[Start of section]

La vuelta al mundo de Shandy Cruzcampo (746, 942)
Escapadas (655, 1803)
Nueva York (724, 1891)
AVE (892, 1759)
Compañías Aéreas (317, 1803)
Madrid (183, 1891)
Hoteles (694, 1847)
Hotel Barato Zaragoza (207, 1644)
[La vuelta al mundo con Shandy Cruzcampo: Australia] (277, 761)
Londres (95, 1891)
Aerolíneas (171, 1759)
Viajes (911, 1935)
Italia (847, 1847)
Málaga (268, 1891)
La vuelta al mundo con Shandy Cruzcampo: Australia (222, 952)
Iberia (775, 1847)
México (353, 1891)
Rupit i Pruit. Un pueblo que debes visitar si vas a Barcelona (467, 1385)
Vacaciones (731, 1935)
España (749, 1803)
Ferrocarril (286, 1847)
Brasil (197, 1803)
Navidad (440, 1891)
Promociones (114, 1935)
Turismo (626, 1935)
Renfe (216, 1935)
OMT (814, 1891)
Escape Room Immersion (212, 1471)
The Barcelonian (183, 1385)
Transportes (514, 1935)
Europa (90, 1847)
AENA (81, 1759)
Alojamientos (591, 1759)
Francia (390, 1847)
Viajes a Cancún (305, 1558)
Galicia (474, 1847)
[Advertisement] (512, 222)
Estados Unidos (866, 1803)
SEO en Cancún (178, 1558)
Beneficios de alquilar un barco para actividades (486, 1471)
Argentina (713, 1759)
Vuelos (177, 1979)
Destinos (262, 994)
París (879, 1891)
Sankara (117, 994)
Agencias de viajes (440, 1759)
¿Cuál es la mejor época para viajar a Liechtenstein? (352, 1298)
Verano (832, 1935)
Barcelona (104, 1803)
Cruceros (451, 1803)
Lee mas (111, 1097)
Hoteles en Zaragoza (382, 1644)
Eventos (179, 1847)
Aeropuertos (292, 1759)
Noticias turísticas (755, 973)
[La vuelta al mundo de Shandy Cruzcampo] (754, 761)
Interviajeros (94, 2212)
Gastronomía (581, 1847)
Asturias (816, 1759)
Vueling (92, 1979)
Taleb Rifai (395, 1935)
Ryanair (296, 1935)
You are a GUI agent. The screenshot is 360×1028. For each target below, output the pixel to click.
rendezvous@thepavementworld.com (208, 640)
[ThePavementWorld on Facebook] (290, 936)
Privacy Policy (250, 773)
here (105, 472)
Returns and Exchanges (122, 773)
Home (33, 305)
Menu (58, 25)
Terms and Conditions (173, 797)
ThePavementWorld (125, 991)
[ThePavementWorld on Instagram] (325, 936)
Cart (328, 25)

[End of section]

## DIRECTIONS FOR THIS TASK
Lines of the material in which the word "para" occurs are to be copied out.

## REPLY TO THE TASK
Beneficios de alquilar un barco para actividades (486, 1471)
¿Cuál es la mejor época para viajar a Liechtenstein? (352, 1298)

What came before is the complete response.